Exercise details ▸ Once you find the line containing "The height and width of the screenshot is (642, 1022)." in the data below, copy it and each following line exactly, up to and including the line containing "Remove question 4", and nothing else.

Source data ▸
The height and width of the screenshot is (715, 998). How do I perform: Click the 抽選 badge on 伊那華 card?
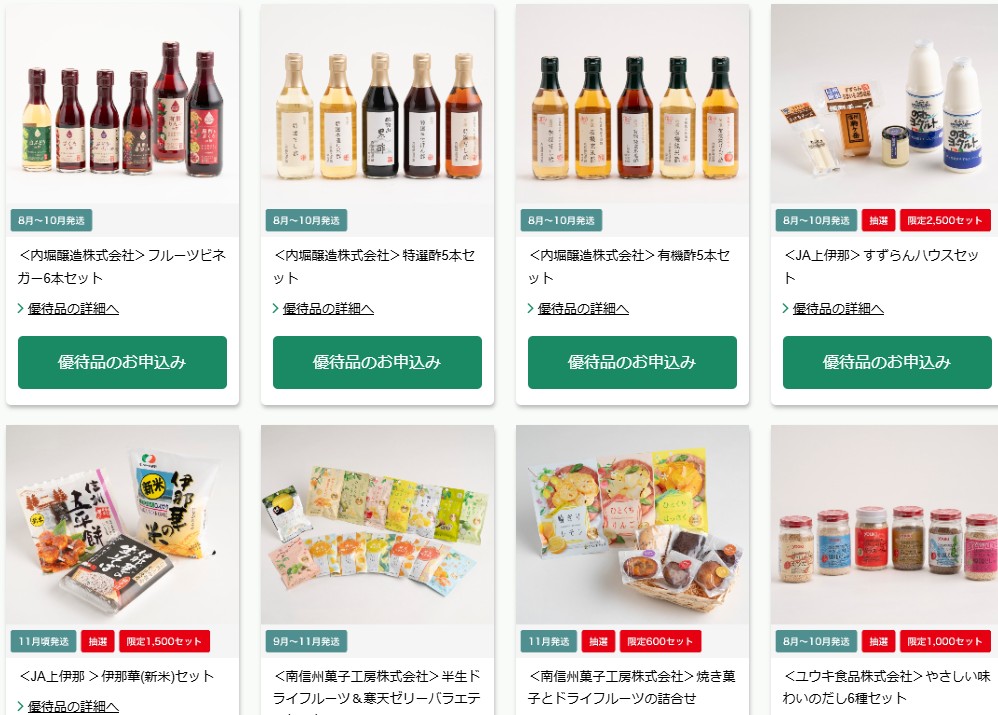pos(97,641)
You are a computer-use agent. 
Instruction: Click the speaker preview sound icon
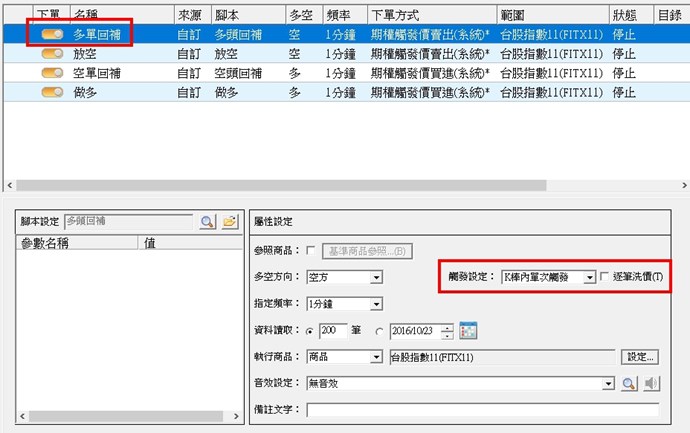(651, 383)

* * *

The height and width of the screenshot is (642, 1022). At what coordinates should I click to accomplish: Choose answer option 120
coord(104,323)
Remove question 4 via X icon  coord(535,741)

--

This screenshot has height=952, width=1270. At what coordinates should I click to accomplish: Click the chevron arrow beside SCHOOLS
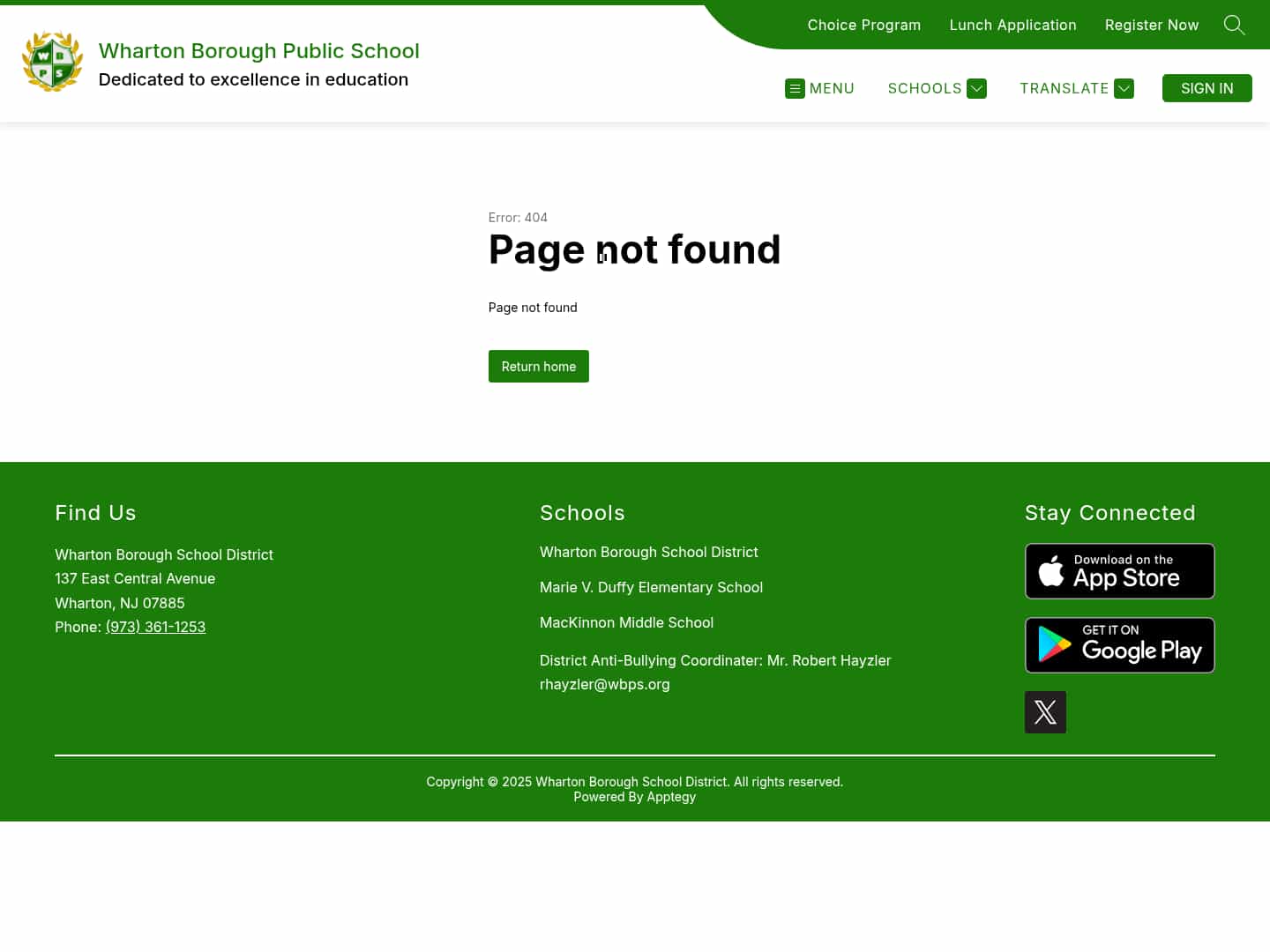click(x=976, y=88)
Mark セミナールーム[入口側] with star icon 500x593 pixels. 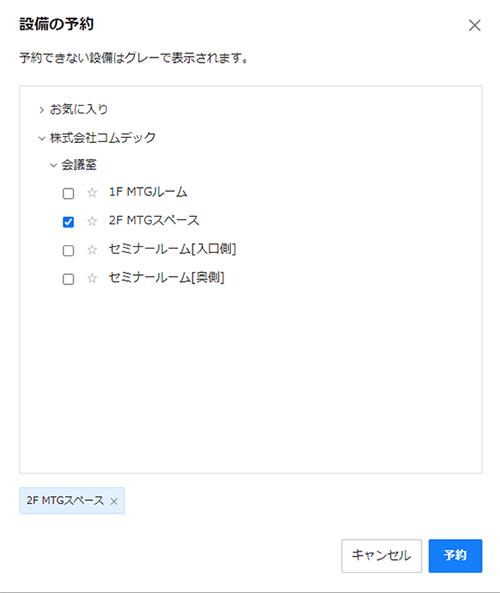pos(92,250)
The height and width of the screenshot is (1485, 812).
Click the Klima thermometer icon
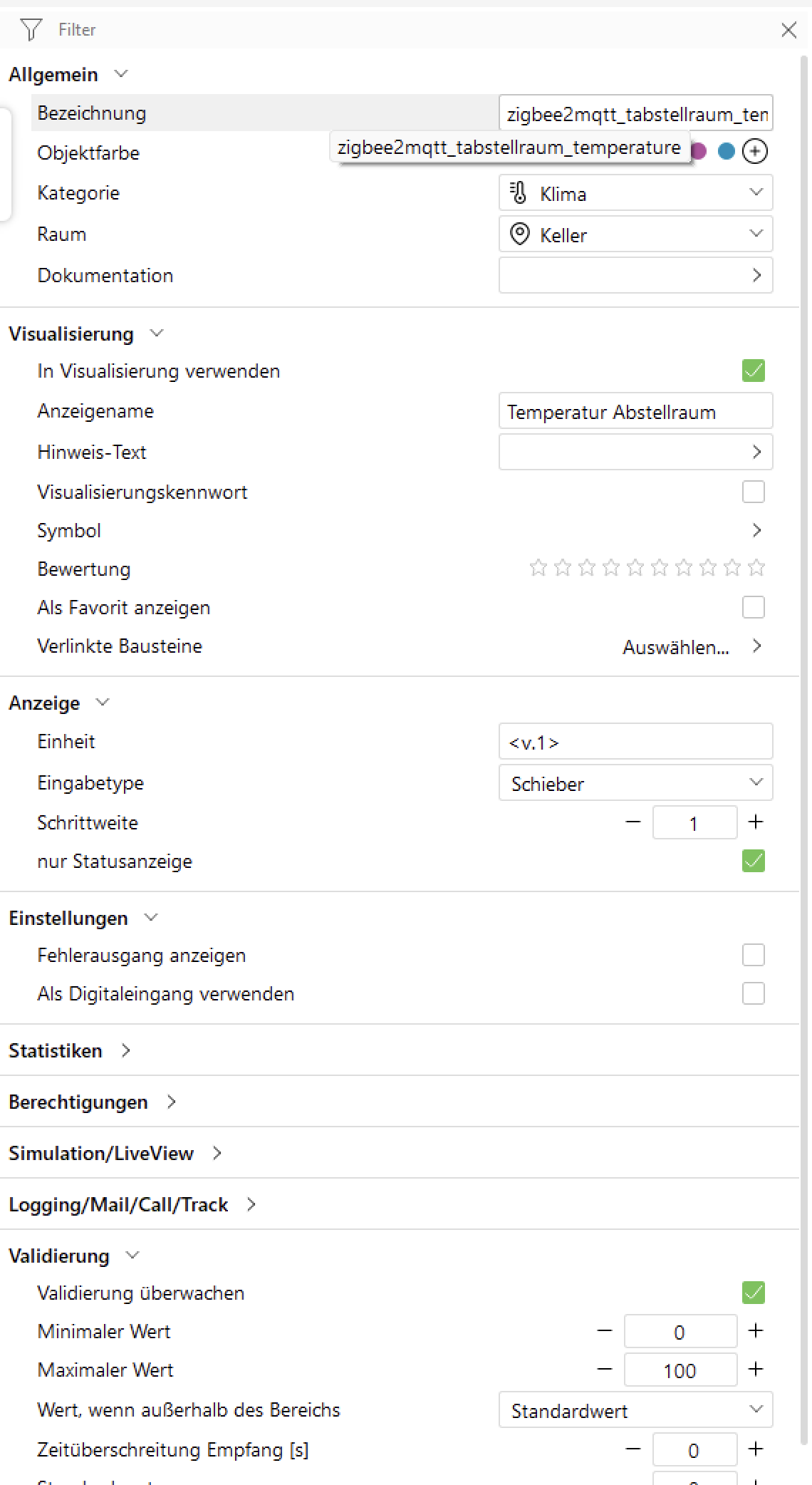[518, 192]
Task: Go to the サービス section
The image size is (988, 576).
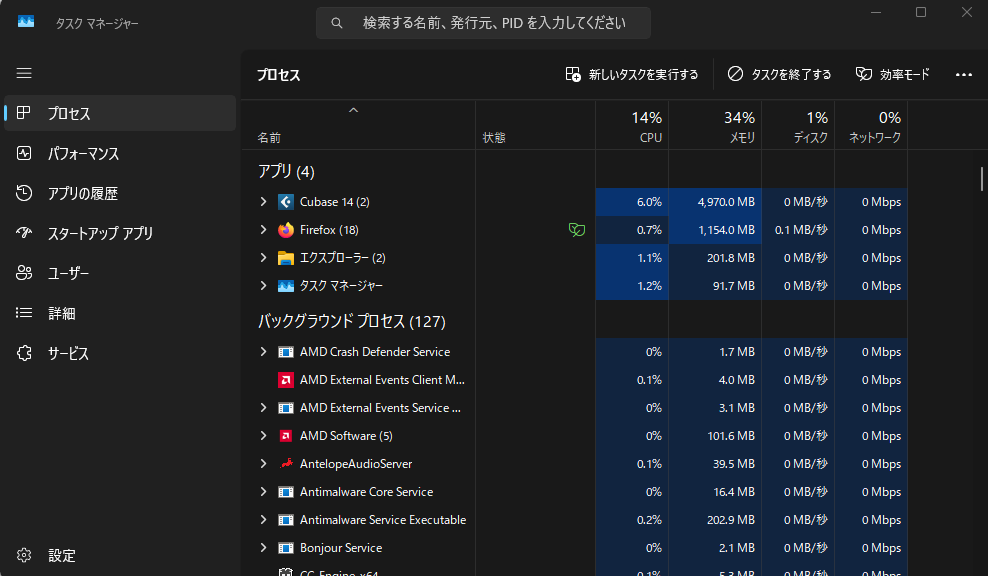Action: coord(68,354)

Response ▸
The height and width of the screenshot is (642, 1022). At what coordinates should I click to accomplish: Choose answer option 120
coord(104,323)
Remove question 4 via X icon  coord(535,741)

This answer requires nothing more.